### Supplied material
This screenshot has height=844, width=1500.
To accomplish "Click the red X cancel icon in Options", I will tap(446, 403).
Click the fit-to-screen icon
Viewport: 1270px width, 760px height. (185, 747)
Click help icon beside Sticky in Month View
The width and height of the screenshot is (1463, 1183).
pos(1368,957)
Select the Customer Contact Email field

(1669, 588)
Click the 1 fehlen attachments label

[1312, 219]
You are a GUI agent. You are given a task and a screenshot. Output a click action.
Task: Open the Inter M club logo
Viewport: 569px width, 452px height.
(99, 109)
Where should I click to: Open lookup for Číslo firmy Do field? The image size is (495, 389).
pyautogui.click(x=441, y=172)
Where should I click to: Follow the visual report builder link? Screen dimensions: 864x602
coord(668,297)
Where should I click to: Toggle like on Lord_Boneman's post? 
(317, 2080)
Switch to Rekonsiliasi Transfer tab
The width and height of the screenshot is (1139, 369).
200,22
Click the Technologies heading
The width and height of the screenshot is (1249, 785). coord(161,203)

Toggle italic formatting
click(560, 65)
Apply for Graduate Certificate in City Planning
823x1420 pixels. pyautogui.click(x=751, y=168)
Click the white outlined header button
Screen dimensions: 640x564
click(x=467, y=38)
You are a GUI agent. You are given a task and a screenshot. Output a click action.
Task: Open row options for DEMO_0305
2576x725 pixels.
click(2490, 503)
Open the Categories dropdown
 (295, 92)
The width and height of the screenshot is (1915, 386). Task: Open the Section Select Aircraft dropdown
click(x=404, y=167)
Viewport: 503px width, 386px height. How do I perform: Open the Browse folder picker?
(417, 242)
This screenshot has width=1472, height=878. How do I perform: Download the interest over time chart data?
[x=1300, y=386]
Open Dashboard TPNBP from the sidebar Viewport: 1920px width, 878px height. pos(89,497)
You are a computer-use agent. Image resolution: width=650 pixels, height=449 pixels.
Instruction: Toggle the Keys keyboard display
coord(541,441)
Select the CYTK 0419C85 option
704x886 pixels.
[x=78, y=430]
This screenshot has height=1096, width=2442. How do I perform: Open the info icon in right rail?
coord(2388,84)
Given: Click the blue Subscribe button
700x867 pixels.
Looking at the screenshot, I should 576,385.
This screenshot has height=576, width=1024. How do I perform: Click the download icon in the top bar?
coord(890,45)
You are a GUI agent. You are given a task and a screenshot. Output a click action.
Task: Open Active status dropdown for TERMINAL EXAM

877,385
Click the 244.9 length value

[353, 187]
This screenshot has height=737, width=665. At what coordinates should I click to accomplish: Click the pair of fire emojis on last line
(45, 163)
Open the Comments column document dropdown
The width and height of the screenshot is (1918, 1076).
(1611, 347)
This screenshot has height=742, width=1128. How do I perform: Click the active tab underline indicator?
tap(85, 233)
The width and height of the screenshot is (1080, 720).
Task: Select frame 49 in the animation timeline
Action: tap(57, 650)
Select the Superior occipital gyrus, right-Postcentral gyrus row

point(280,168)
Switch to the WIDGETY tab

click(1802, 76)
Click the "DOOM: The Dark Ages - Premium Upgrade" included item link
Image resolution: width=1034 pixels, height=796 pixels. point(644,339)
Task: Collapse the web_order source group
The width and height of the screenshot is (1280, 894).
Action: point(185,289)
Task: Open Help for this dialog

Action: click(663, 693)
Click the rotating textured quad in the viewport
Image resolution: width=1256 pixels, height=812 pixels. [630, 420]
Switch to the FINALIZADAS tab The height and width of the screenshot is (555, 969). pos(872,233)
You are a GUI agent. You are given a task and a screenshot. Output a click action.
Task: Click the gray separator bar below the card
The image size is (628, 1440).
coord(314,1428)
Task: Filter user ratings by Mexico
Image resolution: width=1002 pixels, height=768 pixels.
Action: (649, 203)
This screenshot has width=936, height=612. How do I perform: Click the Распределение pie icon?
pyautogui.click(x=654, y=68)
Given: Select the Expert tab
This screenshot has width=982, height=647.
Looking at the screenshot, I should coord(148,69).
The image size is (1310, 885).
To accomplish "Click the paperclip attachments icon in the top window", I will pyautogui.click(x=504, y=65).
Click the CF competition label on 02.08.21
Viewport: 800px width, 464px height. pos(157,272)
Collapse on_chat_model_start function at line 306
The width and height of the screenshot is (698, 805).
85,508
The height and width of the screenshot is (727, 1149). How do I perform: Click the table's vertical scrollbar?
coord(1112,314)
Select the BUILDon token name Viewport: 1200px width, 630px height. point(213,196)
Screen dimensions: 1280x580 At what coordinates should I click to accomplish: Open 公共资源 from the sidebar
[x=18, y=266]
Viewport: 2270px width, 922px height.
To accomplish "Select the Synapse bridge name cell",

### Assigned task
Reproduce each line from the data that has "Collapse" in it.

### Answer to this problem
Task: Collapse the web_order source group
Collapse on_chat_model_start function at line 306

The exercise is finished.